:: EXERCISE AIM ::
Rewrite the records from their start through the line containing "Action: (x=374, y=47)", inclusive, changing "screenshot" to "image" and keeping everything else the same. Leave the pictures out.

:: TASK DATA ::

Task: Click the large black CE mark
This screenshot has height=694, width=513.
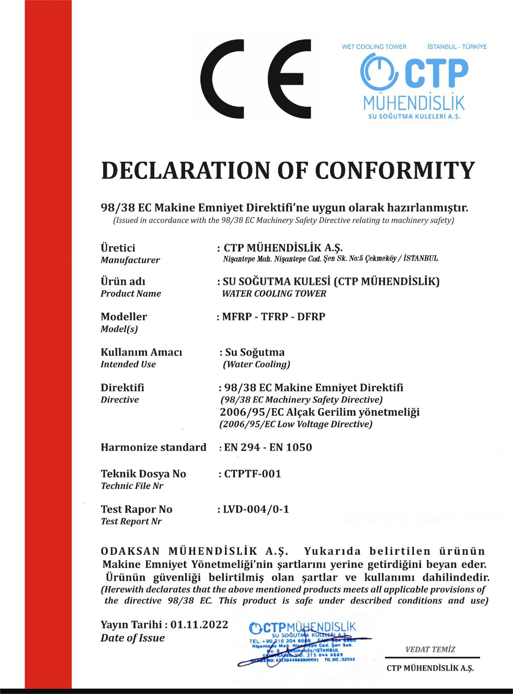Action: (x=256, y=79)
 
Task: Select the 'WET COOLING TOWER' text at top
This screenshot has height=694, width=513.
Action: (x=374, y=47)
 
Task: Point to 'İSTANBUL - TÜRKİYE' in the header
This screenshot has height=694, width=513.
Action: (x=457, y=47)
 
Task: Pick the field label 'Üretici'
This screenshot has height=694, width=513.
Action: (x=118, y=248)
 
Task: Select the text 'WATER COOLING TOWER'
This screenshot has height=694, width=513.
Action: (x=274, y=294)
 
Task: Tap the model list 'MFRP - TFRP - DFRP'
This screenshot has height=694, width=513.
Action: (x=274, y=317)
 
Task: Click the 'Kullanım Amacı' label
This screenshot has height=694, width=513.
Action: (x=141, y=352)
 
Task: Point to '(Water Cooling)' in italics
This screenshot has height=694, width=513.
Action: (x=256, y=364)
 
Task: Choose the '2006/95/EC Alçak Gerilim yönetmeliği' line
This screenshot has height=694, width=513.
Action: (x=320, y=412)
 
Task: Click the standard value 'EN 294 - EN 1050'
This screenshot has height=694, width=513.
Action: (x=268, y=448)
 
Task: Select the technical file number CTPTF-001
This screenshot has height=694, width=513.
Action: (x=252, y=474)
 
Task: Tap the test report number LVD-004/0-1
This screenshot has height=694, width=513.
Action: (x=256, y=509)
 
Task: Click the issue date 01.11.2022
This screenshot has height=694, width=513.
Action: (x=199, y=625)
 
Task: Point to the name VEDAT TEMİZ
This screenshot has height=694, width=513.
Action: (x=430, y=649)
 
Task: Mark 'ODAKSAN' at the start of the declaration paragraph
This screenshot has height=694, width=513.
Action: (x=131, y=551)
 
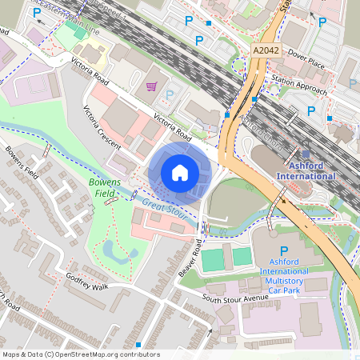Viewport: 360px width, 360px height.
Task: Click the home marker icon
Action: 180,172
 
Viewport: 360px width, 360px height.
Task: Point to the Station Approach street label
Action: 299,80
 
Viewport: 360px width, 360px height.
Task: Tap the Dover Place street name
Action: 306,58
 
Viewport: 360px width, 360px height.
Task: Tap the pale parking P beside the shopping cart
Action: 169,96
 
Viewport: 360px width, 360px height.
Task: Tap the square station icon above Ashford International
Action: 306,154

:: SOLUTION FOR THIS EXERCISE ::
Task: Click the large black CE mark
This image has height=694, width=513.
Action: (x=256, y=79)
 
Task: Select the 'WET COOLING TOWER' text at top
This image has height=694, width=513.
Action: (x=374, y=47)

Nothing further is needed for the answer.